Hello to some new faces here. Happy NaPoWriMo!
Pamela
April 1, 2011 at 1:04 pm
Tender
Blackbirds in slow light
on the lawn, see
his name is just a whisper
every morning, inhale
exhale
a quiet bow
inhale, exhale
hollow
loose shoulders,
bent neck,
Into his hands,
twenty minutes
aglow.
April 1, 2011 at 3:33 pm
Crap
how many syllables is
a haiku
?
Is it 5-7-4, what would that be?
16?
No, I think it’s 17
wow
One too few
Well, Yeah. I guess that’s that.
One too few
shit
I liked that one
April 1, 2011 at 3:51 pm
The haiku’s art
you’ll never glean
if you can’t count
to seventeen.
–Alan Alda
April 1, 2011 at 8:11 pm
I’m usually a rare bird by today’s standards, a rhyming poet, but this one was inspired this morning.

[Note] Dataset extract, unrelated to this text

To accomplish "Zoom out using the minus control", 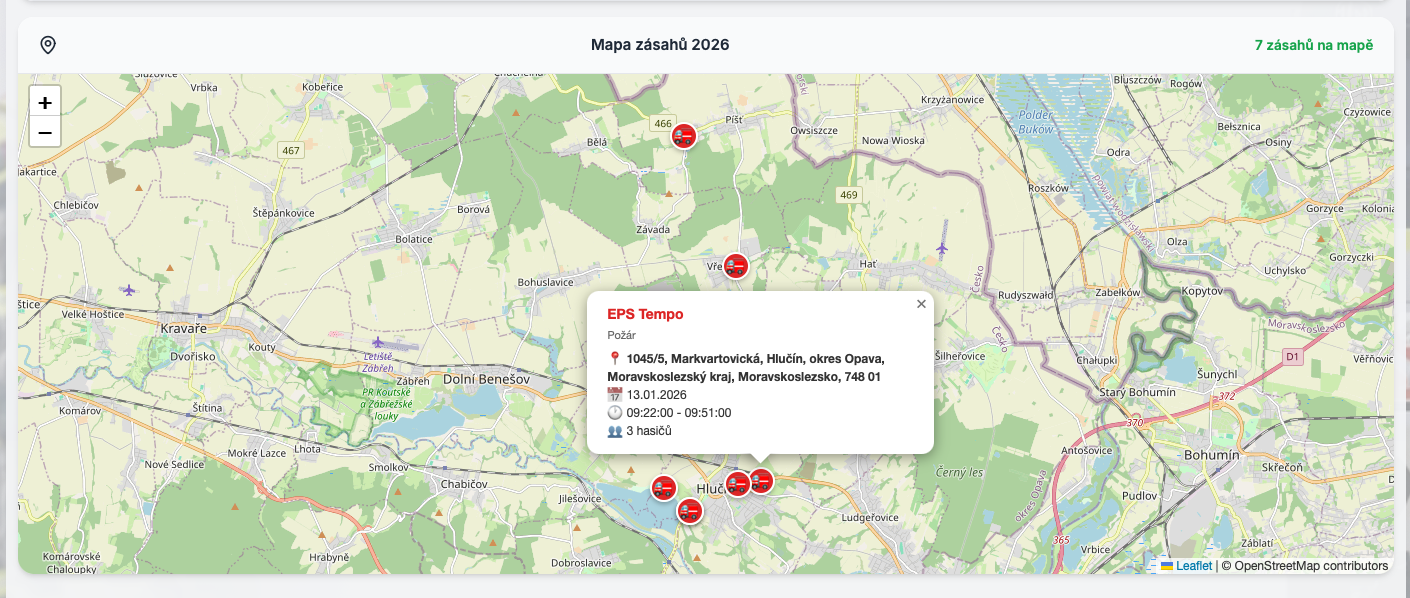I will pyautogui.click(x=44, y=131).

My first poem of the month:
http://otherwaysofspeaking.blogspot.com/2011/04/fearful-dawn.html
April 1, 2011 at 5:15 pm
Papers Served
I’m a dumb
mute, folded in
as symmetrical
a position a
body can find,
ESP my sins
to Jesus, want
to jive and contort,
mold new shapes
of words.
My mother
guards her abode
with angels.
I ask for a code
to lock all the doors.
Both could keep father
out but mother muted
the papers. It was written
he is no longer
her husband.
I think he first
stepped toward
a payphone, slipped
a few dimes,
and a nickel short,
heard only a hum.
Then he folded
the pages in half,
walked as a dumb
brute with two coins
and a faith to find.
At first, he made me
long for a season
I hate, tucked back
in the huddle and blind.
Instead I grasped
the winter, let it seep
into the marrow of my bones,
beat it out with my blood
April 1, 2011 at 6:31 pm
I had a harder time with this than I thought, but I finally found my inspiration. Here’s my entry:
http://thegermoftheidea.blogspot.com/2011/04/flatprint.html
April 1, 2011 at 7:36 pm
This took a little longer than I thought because I was eating two Carl’s Jr sandwiches and had to keep pausing to wipe myself off.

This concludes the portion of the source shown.